───── MATERIAL FOR THIS EXERCISE ─────

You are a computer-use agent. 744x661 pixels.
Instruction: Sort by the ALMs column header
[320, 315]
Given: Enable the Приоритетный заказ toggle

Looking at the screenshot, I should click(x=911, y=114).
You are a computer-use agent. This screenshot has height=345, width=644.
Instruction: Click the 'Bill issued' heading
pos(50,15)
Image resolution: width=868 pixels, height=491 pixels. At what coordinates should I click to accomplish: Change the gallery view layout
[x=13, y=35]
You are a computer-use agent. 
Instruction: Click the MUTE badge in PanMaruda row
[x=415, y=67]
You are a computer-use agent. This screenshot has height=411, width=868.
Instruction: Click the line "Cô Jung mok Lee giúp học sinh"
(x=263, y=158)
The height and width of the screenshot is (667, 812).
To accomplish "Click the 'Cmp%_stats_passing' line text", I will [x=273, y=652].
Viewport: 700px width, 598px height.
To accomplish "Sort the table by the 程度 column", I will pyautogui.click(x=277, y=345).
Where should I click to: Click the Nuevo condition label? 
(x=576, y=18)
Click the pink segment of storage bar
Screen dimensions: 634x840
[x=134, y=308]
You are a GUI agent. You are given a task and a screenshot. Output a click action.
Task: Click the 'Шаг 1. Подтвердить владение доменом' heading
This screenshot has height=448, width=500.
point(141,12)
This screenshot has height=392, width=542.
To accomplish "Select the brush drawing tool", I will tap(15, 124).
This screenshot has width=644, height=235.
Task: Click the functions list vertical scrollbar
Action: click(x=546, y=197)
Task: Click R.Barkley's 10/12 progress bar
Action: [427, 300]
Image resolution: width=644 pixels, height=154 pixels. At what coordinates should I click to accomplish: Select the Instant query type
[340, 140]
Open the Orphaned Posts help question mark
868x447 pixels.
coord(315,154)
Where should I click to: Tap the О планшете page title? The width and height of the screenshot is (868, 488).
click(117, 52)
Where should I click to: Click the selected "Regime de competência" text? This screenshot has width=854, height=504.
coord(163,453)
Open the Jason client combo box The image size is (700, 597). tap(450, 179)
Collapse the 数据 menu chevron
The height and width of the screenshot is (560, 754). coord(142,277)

─────

_WORK REQUEST_. Only the lines from the beginning of the data above through the line containing "Open the Jason" should be repeated, exactly as they appear.

_ANSWER SPACE_.
You are a computer-use agent. 744x661 pixels.
Instruction: Sort by the ALMs column header
[320, 315]
Given: Enable the Приоритетный заказ toggle

Looking at the screenshot, I should click(x=911, y=114).
You are a computer-use agent. This screenshot has height=345, width=644.
Instruction: Click the 'Bill issued' heading
pos(50,15)
Image resolution: width=868 pixels, height=491 pixels. At what coordinates should I click to accomplish: Change the gallery view layout
[x=13, y=35]
You are a computer-use agent. 
Instruction: Click the MUTE badge in PanMaruda row
[x=415, y=67]
You are a computer-use agent. This screenshot has height=411, width=868.
Instruction: Click the line "Cô Jung mok Lee giúp học sinh"
(x=263, y=158)
The height and width of the screenshot is (667, 812).
To accomplish "Click the 'Cmp%_stats_passing' line text", I will [x=273, y=652].
Viewport: 700px width, 598px height.
To accomplish "Sort the table by the 程度 column", I will pyautogui.click(x=277, y=345).
Where should I click to: Click the Nuevo condition label? 
(x=576, y=18)
Click the pink segment of storage bar
Screen dimensions: 634x840
[x=134, y=308]
You are a GUI agent. You are given a task and a screenshot. Output a click action.
Task: Click the 'Шаг 1. Подтвердить владение доменом' heading
This screenshot has height=448, width=500.
point(141,12)
This screenshot has height=392, width=542.
To accomplish "Select the brush drawing tool", I will tap(15, 124).
This screenshot has width=644, height=235.
Task: Click the functions list vertical scrollbar
Action: click(x=546, y=197)
Task: Click R.Barkley's 10/12 progress bar
Action: [427, 300]
Image resolution: width=644 pixels, height=154 pixels. At what coordinates should I click to accomplish: Select the Instant query type
[340, 140]
Open the Orphaned Posts help question mark
868x447 pixels.
coord(315,154)
Where should I click to: Tap the О планшете page title? The width and height of the screenshot is (868, 488).
click(117, 52)
Where should I click to: Click the selected "Regime de competência" text? This screenshot has width=854, height=504.
coord(163,453)
Open the Jason client combo box The image size is (700, 597). tap(450, 179)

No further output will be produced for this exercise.